Emma was sitting in the chair beside my bed.

She’d been there since they’d let her in, watching the entire medical process with the rapt fascination of a child who had decided that hospitals were the most interesting place she’d ever been.

She looked up at the doctor, then at me, then at her mother, who was standing by the door with her arms crossed and her face unreadable.

“Mama,” Emma said, “can we help him? I owe him my life.”

“You don’t owe me anything,” I said again.

“You saved me from the bad man,” Emma said, with the iron certainty of a six-year-old who has made up her mind. “That’s a life debt. I read about it in a book.”

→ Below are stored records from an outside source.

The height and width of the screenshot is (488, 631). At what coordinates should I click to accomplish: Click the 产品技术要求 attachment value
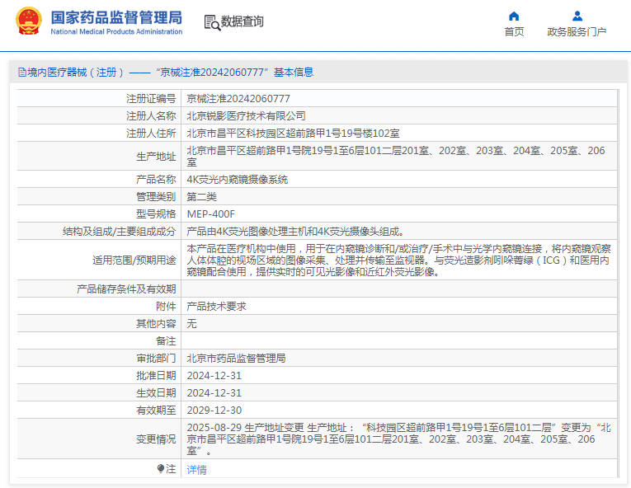216,306
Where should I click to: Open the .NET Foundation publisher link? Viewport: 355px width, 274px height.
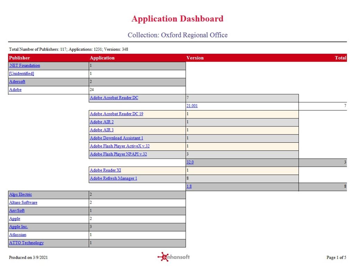click(24, 65)
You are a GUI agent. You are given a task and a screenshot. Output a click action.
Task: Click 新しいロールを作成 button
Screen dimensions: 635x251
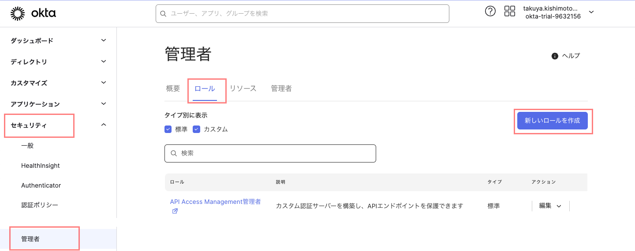point(552,121)
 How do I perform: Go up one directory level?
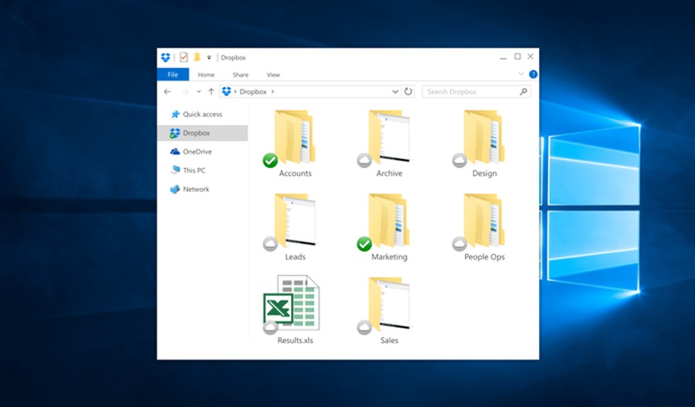[211, 92]
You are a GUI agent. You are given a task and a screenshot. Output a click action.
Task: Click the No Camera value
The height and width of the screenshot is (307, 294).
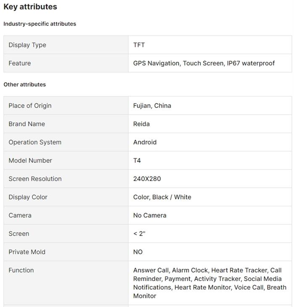pyautogui.click(x=150, y=215)

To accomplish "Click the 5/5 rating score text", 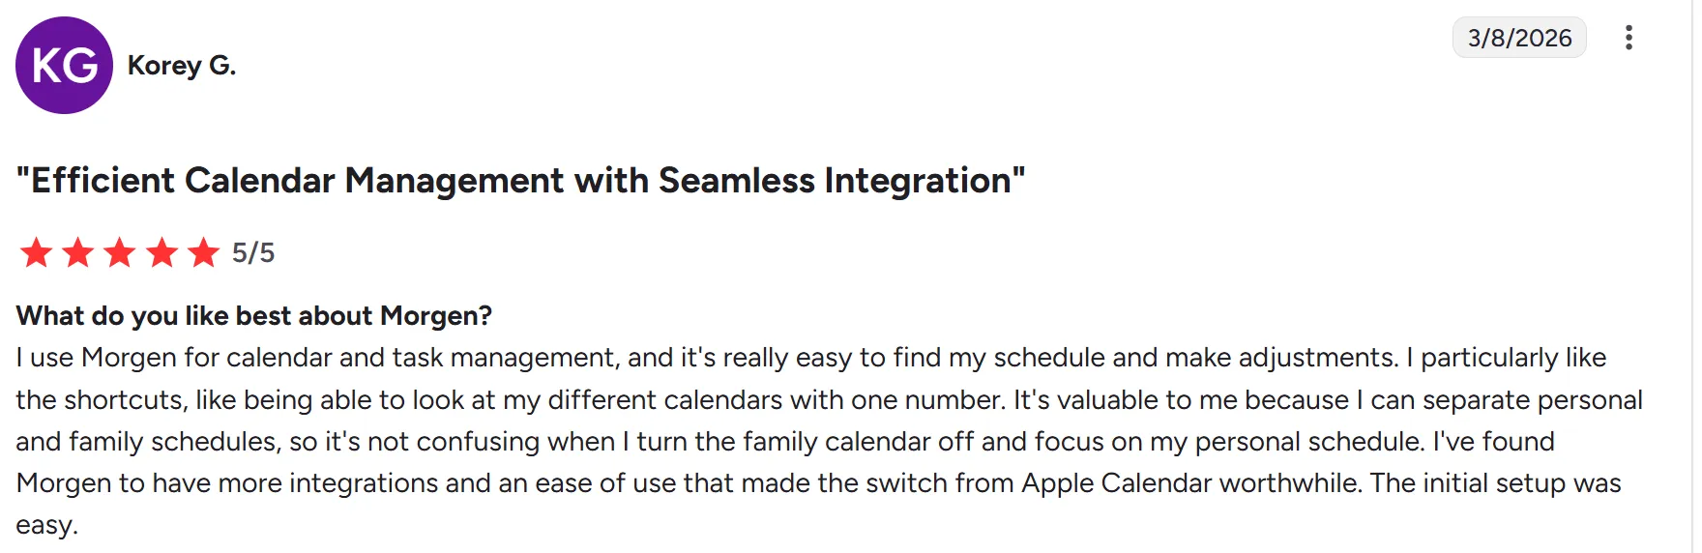I will tap(253, 252).
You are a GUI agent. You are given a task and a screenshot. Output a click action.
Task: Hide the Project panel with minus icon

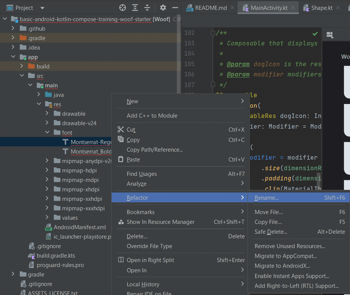[x=175, y=8]
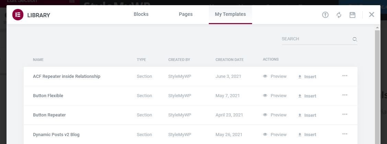Insert the Button Repeater template
Screen dimensions: 387x144
point(307,115)
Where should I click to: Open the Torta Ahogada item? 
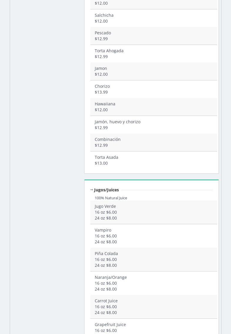pyautogui.click(x=109, y=51)
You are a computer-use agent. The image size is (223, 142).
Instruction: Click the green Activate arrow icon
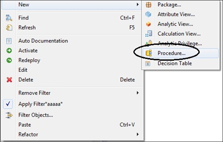pyautogui.click(x=9, y=51)
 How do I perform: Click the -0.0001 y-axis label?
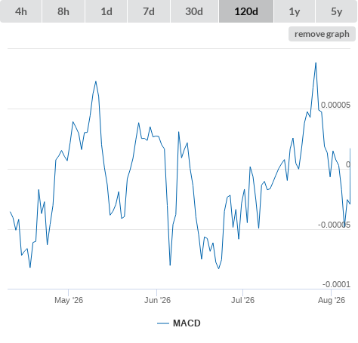[336, 284]
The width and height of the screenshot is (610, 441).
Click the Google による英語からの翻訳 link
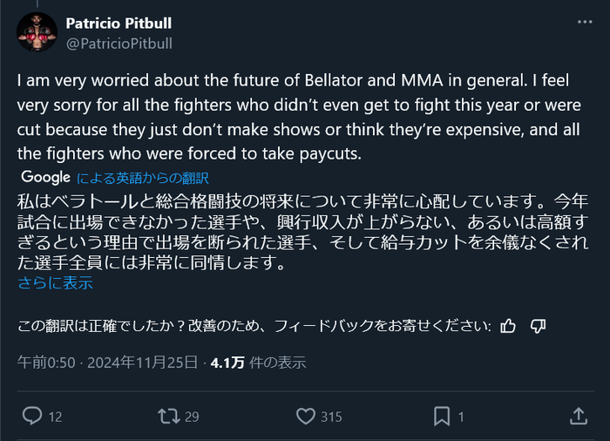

Chloe looked at her daughter. Looked at me. The air between us was thick with seven years of silence and the questions neither of us was asking. Her jaw worked. Her hands tightened on her arms.

“Okay,” she said. Her voice was quiet. Careful. Held together with the same steely control I remembered from a woman who had once told me to sit down and eat soup. “We’ll help.”

Emma beamed. I looked at the ceiling. Chloe looked at the floor.

And somewhere in the space between us, something that had been dead for seven years stirred.